(Rows of pointing data)
■ ■ ■
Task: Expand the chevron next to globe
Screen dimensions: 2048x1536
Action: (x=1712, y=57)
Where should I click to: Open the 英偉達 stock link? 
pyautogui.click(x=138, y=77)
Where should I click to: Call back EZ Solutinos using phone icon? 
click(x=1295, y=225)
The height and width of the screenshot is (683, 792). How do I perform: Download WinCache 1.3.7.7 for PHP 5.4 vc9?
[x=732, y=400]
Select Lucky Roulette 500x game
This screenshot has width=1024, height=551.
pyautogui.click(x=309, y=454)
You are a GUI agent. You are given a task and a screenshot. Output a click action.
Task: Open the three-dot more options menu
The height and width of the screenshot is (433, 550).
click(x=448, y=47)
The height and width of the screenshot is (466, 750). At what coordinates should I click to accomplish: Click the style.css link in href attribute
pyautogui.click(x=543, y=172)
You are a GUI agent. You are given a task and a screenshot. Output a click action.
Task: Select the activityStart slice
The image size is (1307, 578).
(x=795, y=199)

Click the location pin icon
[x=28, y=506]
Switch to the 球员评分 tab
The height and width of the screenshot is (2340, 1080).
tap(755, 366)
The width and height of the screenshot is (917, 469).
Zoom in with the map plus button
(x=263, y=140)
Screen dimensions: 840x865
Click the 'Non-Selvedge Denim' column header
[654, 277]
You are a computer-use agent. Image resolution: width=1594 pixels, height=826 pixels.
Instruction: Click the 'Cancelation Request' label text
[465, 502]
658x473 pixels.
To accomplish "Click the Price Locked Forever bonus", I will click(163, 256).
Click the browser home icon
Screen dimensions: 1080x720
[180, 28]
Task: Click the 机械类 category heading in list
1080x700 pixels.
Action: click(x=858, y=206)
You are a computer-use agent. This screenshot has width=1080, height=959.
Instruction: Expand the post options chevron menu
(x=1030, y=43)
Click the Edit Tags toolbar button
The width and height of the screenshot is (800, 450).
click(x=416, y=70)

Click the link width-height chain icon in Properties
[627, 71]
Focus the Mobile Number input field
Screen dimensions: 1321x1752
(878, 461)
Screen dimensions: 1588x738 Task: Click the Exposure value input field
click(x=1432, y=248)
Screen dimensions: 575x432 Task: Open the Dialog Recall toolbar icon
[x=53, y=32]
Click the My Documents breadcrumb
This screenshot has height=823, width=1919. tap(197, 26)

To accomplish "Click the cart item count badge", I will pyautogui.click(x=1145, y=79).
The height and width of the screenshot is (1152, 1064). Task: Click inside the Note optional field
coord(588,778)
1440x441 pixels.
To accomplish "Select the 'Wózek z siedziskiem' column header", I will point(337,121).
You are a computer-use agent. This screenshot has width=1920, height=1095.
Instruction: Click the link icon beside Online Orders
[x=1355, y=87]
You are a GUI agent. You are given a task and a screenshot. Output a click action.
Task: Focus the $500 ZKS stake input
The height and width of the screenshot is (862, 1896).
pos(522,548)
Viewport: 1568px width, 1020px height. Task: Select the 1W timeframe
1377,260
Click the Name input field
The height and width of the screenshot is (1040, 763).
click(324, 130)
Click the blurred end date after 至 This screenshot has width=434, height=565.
■ ■ ■
Required work » Turn the records above into a JSON list of strings, with each line as its own string and blank lines left out.

Completed task »
[
  "Task: Expand the chevron next to globe",
  "Screen dimensions: 2048x1536",
  "Action: (x=1712, y=57)",
  "Where should I click to: Open the 英偉達 stock link? ",
  "pyautogui.click(x=138, y=77)",
  "Where should I click to: Call back EZ Solutinos using phone icon? ",
  "click(x=1295, y=225)",
  "The height and width of the screenshot is (683, 792). How do I perform: Download WinCache 1.3.7.7 for PHP 5.4 vc9?",
  "[x=732, y=400]",
  "Select Lucky Roulette 500x game",
  "This screenshot has width=1024, height=551.",
  "pyautogui.click(x=309, y=454)",
  "You are a GUI agent. You are given a task and a screenshot. Output a click action.",
  "Task: Open the three-dot more options menu",
  "The height and width of the screenshot is (433, 550).",
  "click(x=448, y=47)",
  "The height and width of the screenshot is (466, 750). At what coordinates should I click to accomplish: Click the style.css link in href attribute",
  "pyautogui.click(x=543, y=172)",
  "You are a GUI agent. You are given a task and a screenshot. Output a click action.",
  "Task: Select the activityStart slice",
  "The image size is (1307, 578).",
  "(x=795, y=199)",
  "Click the location pin icon",
  "[x=28, y=506]",
  "Switch to the 球员评分 tab",
  "The height and width of the screenshot is (2340, 1080).",
  "tap(755, 366)",
  "The width and height of the screenshot is (917, 469).",
  "Zoom in with the map plus button",
  "(x=263, y=140)",
  "Screen dimensions: 840x865",
  "Click the 'Non-Selvedge Denim' column header",
  "[654, 277]",
  "You are a computer-use agent. Image resolution: width=1594 pixels, height=826 pixels.",
  "Instruction: Click the 'Cancelation Request' label text",
  "[465, 502]",
  "658x473 pixels.",
  "To accomplish \"Click the Price Locked Forever bonus\", I will click(163, 256).",
  "Click the browser home icon",
  "Screen dimensions: 1080x720",
  "[180, 28]",
  "Task: Click the 机械类 category heading in list",
  "1080x700 pixels.",
  "Action: click(x=858, y=206)",
  "You are a computer-use agent. This screenshot has width=1080, height=959.",
  "Instruction: Expand the post options chevron menu",
  "(x=1030, y=43)",
  "Click the Edit Tags toolbar button",
  "The width and height of the screenshot is (800, 450).",
  "click(x=416, y=70)",
  "Click the link width-height chain icon in Properties",
  "[627, 71]",
  "Focus the Mobile Number input field",
  "Screen dimensions: 1321x1752",
  "(878, 461)",
  "Screen dimensions: 1588x738 Task: Click the Exposure value input field",
  "click(x=1432, y=248)",
  "Screen dimensions: 575x432 Task: Open the Dialog Recall toolbar icon",
  "[x=53, y=32]",
  "Click the My Documents breadcrumb",
  "This screenshot has height=823, width=1919. tap(197, 26)",
  "To accomplish \"Click the cart item count badge\", I will pyautogui.click(x=1145, y=79).",
  "The height and width of the screenshot is (1152, 1064). Task: Click inside the Note optional field",
  "coord(588,778)",
  "1440x441 pixels.",
  "To accomplish \"Select the 'Wózek z siedziskiem' column header\", I will point(337,121).",
  "You are a computer-use agent. This screenshot has width=1920, height=1095.",
  "Instruction: Click the link icon beside Online Orders",
  "[x=1355, y=87]",
  "You are a GUI agent. You are given a task and a screenshot. Output a click action.",
  "Task: Focus the $500 ZKS stake input",
  "The height and width of the screenshot is (862, 1896).",
  "pos(522,548)",
  "Viewport: 1568px width, 1020px height. Task: Select the 1W timeframe",
  "1377,260",
  "Click the Name input field",
  "The height and width of the screenshot is (1040, 763).",
  "click(324, 130)",
  "Click the blurred end date after 至 This screenshot has width=434, height=565."
]